/---
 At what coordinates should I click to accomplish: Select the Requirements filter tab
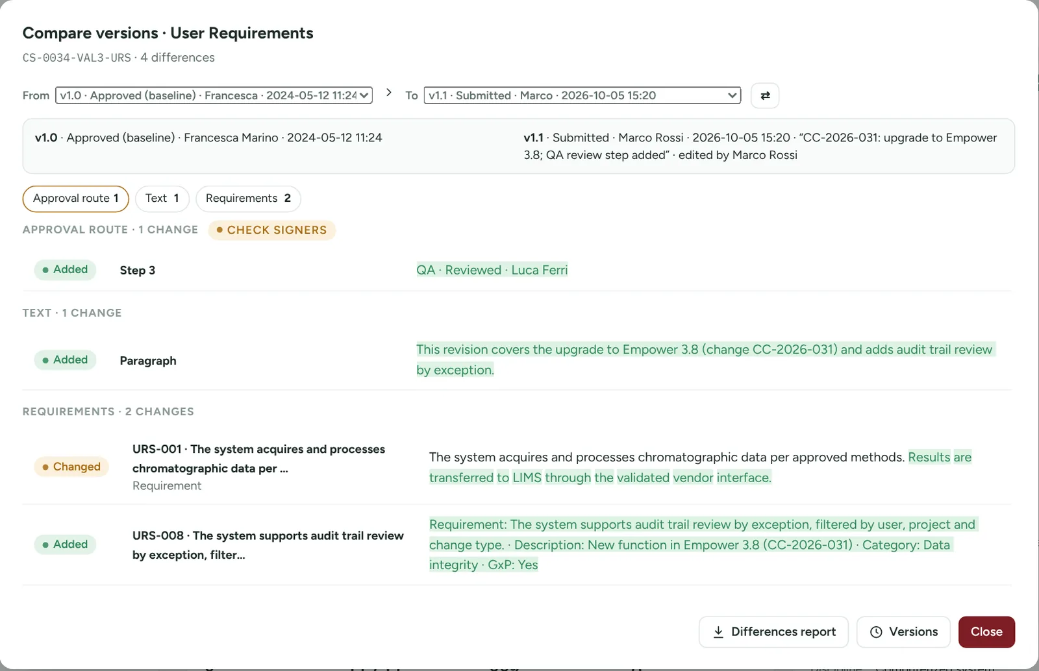248,199
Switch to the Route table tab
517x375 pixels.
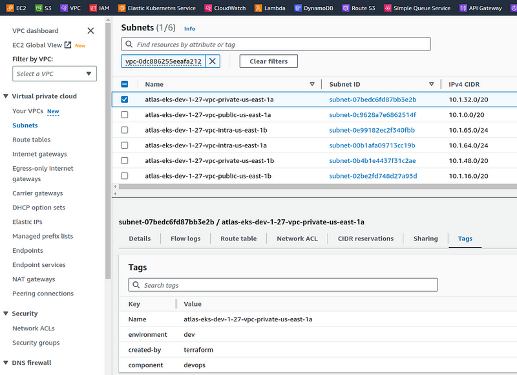[238, 239]
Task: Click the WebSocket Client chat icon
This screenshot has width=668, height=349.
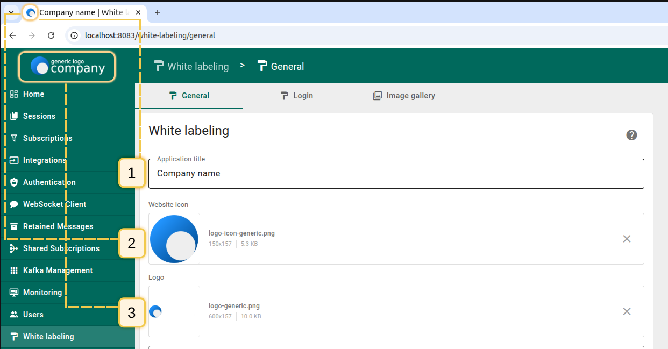Action: [x=15, y=204]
\---
### Stated goal
Reproduce the lines above with every instance of "chat icon" replaced by "chat button" and all other text unchanged. Leave the pictures out.

### Result of this task
 At what coordinates should I click to accomplish: Select the Requirements filter tab
248,199
Switch to the Route table tab
517x375 pixels.
[238, 239]
Task: Click the WebSocket Client chat button
This screenshot has width=668, height=349.
Action: [x=15, y=204]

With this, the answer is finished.